La révolution que l’on vit aujourd’hui a dépassé de loin ces prévisions. Ainsi Yuval Noah Harari dans son dernier livre Homo Deus nous parle de l’immense opportunité que représente la combinaison de l’évolution des connaissances dans le domaine de l’intelligence artificielle, des biotechnologies, sans oublier l’utilisation des algorithmes. Mais cette révolution est potentiellement dangereuse et Yuval Harari nous met en garde contre ses dérives.

Il donne l’exemple du jeu de Go, des voitures électriques et même des diagnostics médicaux virtuels. L’intelligence artificielle est ainsi capable de résoudre des combinaisons de données bien plus complexes que l’homme. Les « machines » ont dépassé l’homme.

Un autre danger est la concentration entre les mains d’une petite élite de ce pouvoir que représente la maitrise des algortihmes. Il y a le risque qu’ils soient utilisé à mauvais escient.

L’homme est ainsi devenu un produit et ces apprentis sorciers ou homo deus sortes de demi-dieux, qui nous tiennent entre leurs mains ou plutôt entre leurs algorithmes.

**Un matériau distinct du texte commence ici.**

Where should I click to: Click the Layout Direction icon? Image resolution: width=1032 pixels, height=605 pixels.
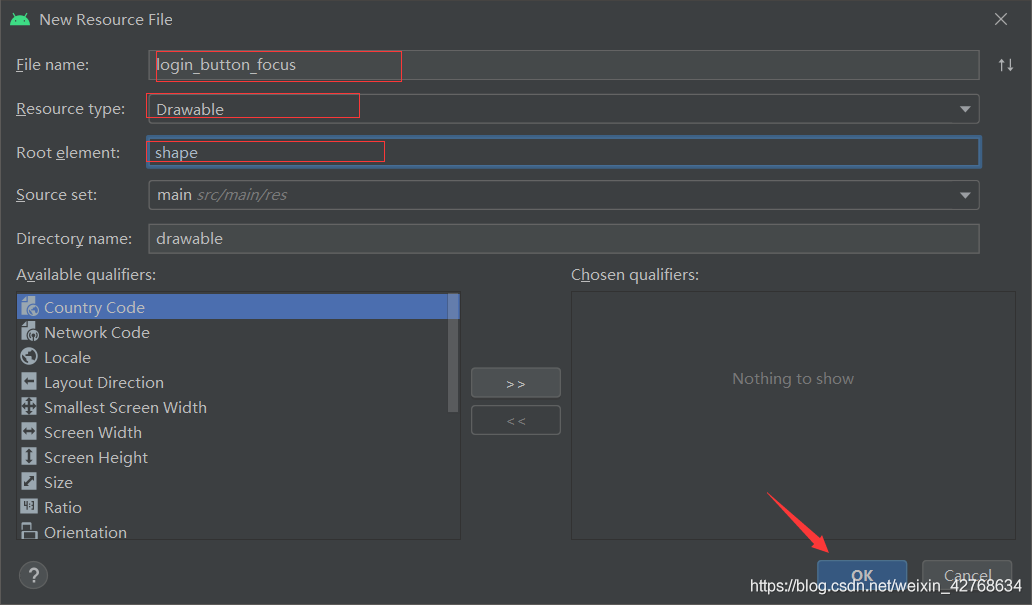tap(29, 383)
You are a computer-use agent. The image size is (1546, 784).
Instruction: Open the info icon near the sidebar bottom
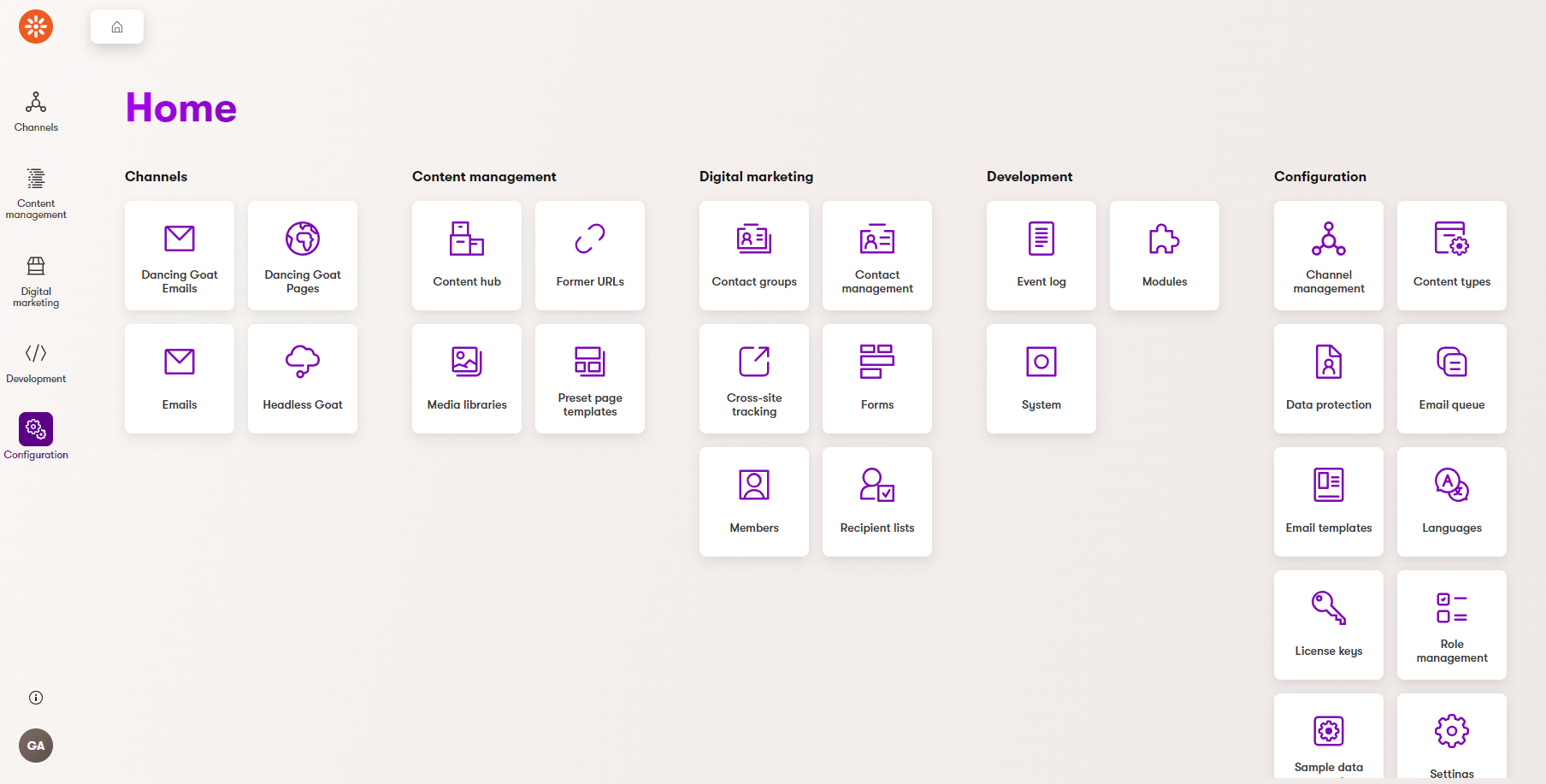[x=36, y=698]
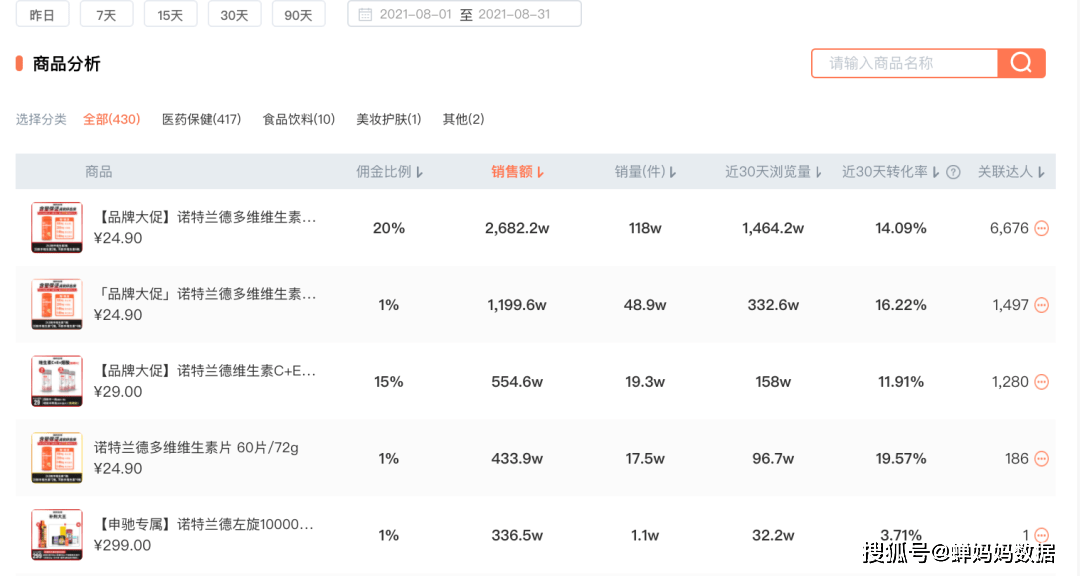Click the orange search magnifier button
The height and width of the screenshot is (576, 1080).
point(1021,63)
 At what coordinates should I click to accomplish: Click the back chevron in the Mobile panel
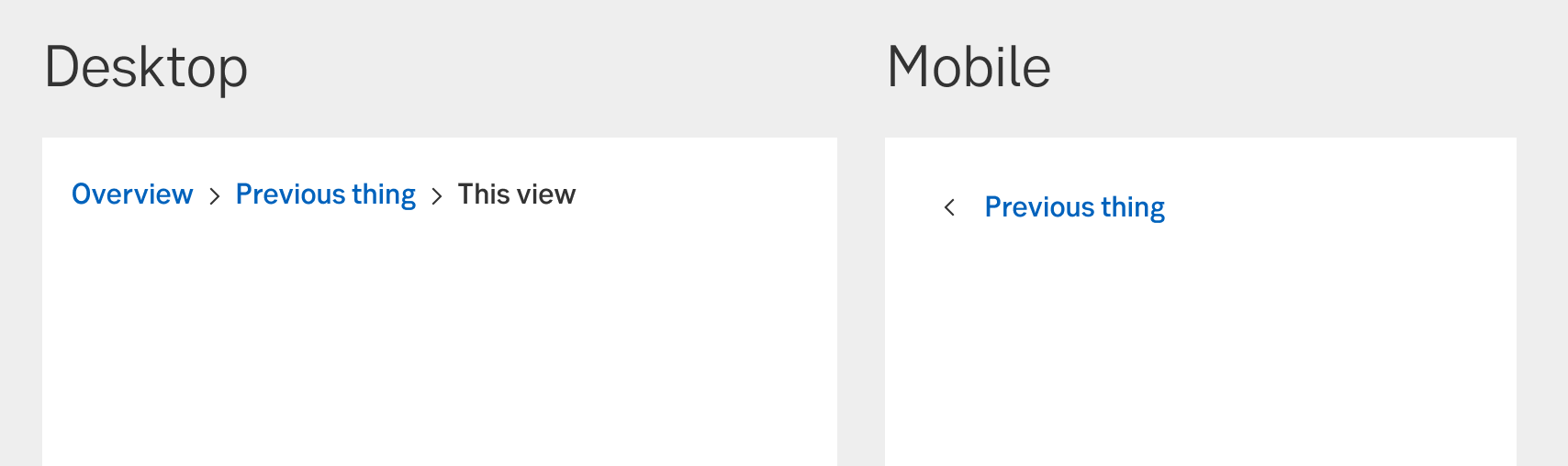pyautogui.click(x=949, y=208)
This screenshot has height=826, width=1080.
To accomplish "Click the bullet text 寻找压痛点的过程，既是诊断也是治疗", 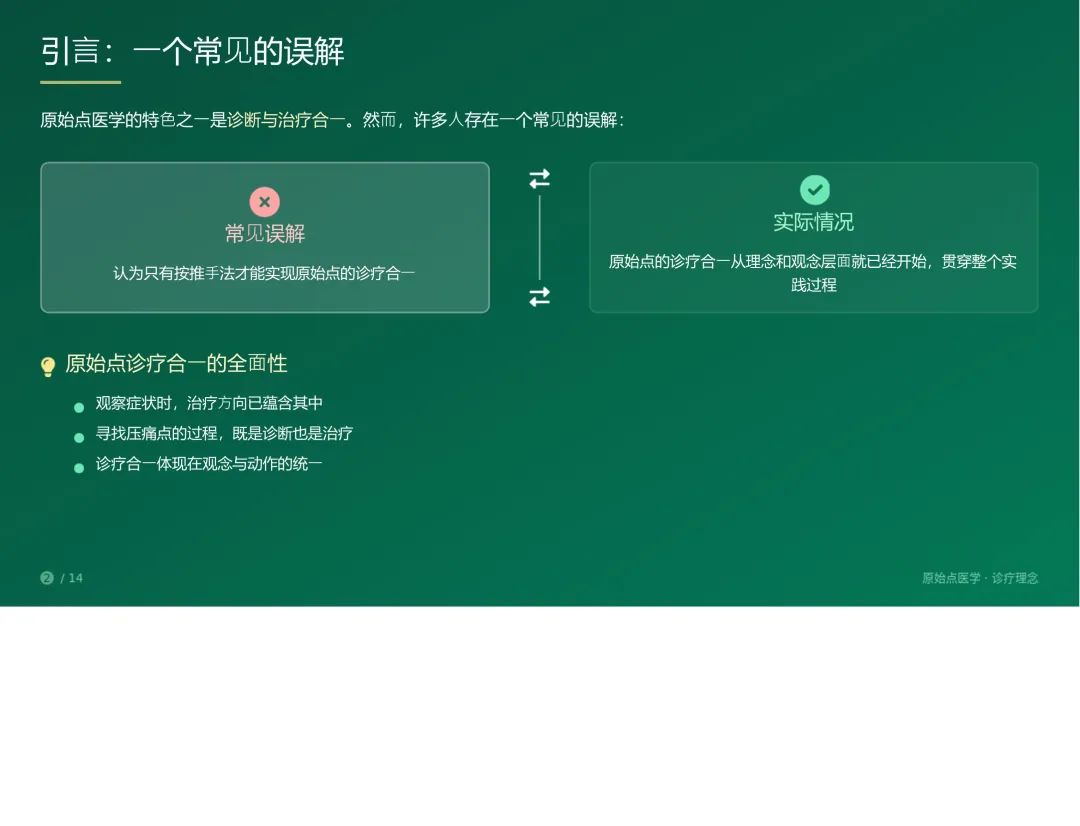I will pyautogui.click(x=224, y=433).
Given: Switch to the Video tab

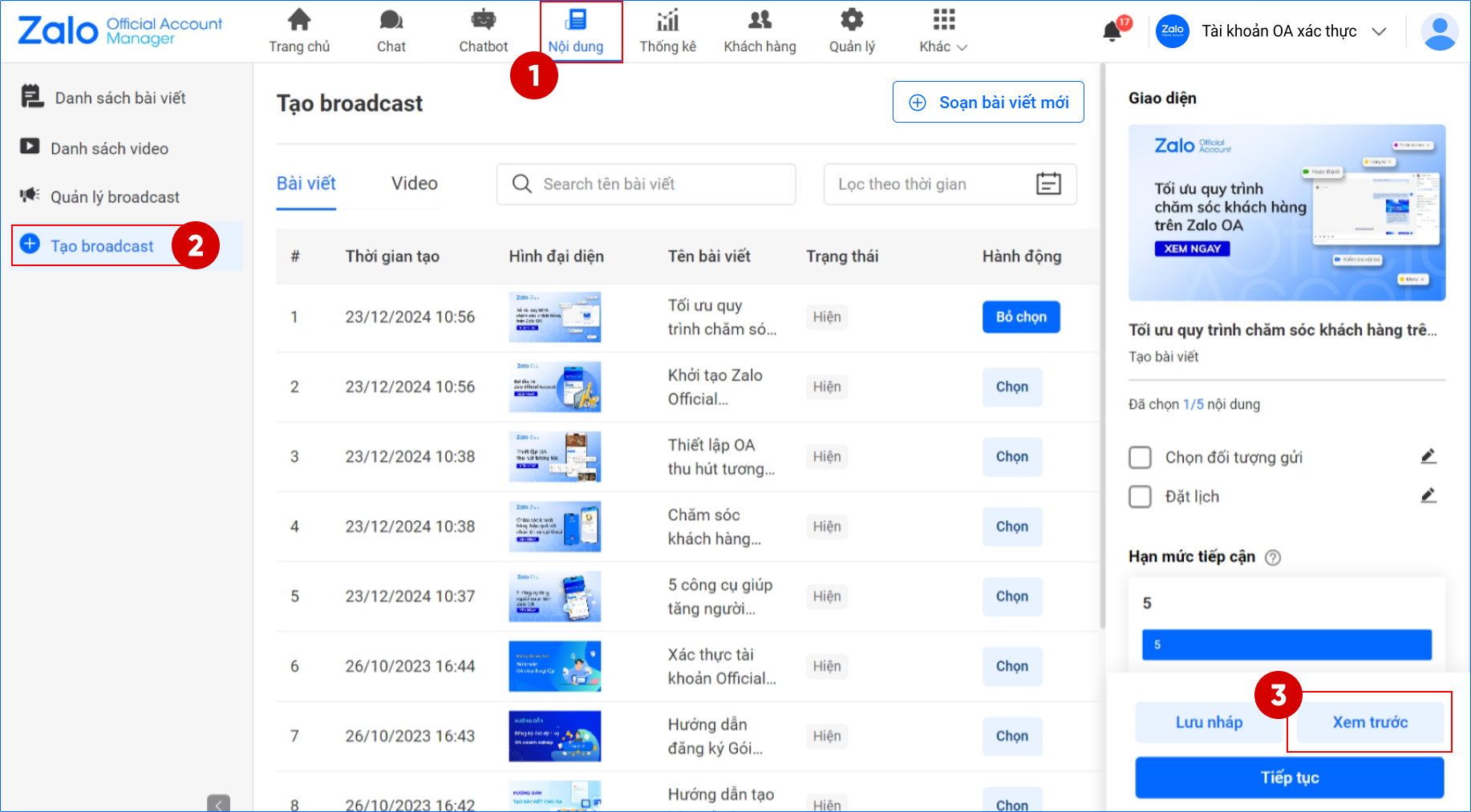Looking at the screenshot, I should pyautogui.click(x=414, y=184).
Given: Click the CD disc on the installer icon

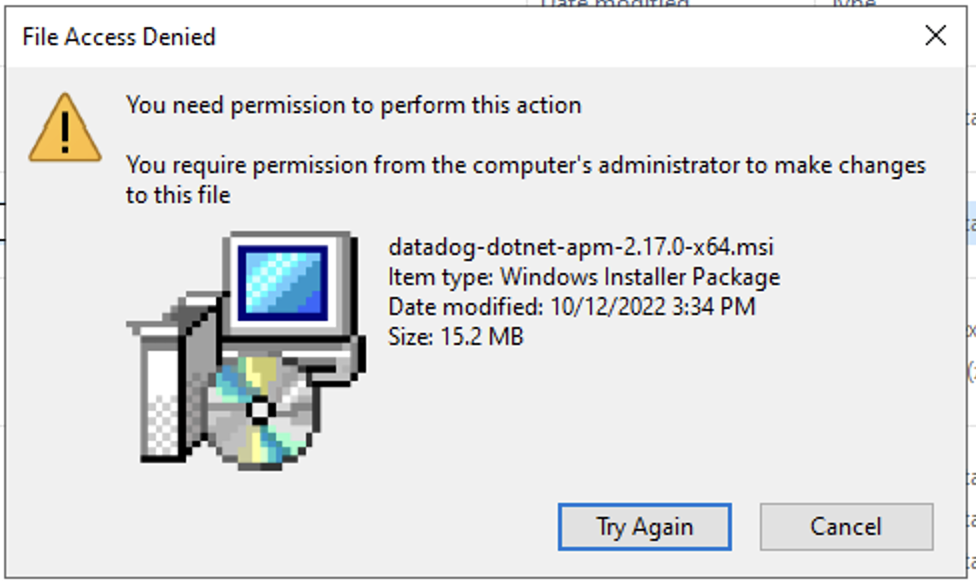Looking at the screenshot, I should tap(260, 410).
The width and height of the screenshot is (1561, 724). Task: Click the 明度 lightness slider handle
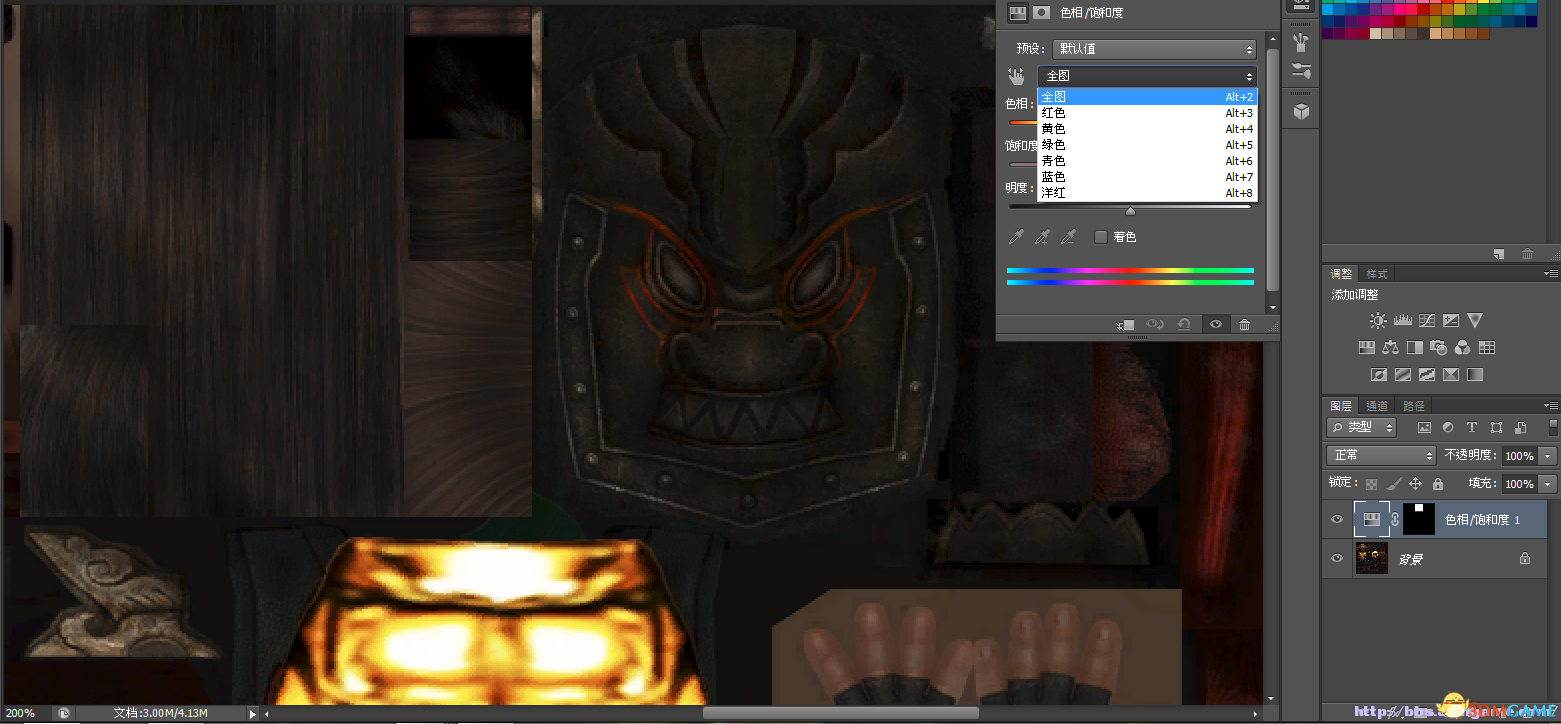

Devant ces prévisions quelque peu sombres, comment pouvons-nous résister ou nous adapter ? Pour Yuval Harari il est primordial de se recentrer sur l’humain, sur la connaissance de soi, pour ne pas être pris au piège par la machine.

Ainsi, si on revient à notre paracha et la croyance d’avoir été créé ‘betzelem Elohim’ le chemin est peut-être de mieux utiliser nos capacités de discernement, de créativité, de libre-arbitre et renforcer le lien social.

Après s’être laissés happés par les promesses infinies de la ‘machine’, du virtuel et de l’intelligence artificielle, il s’agit de remettre ces outils à leur juste place afin de ne pas devenir nous-mêmes des produits au service d’hommes peu scrupuleux et les esclaves d’un nouveau culte.

Ken Yhie ratzon,

Chabbat shalom !

[1] https://www.929.org.il/page/5/post/122

[2] Sapir et Ytzhak Sade

[3]Il faut dire que les temps ont changé’, Daniel Cohen, p.164.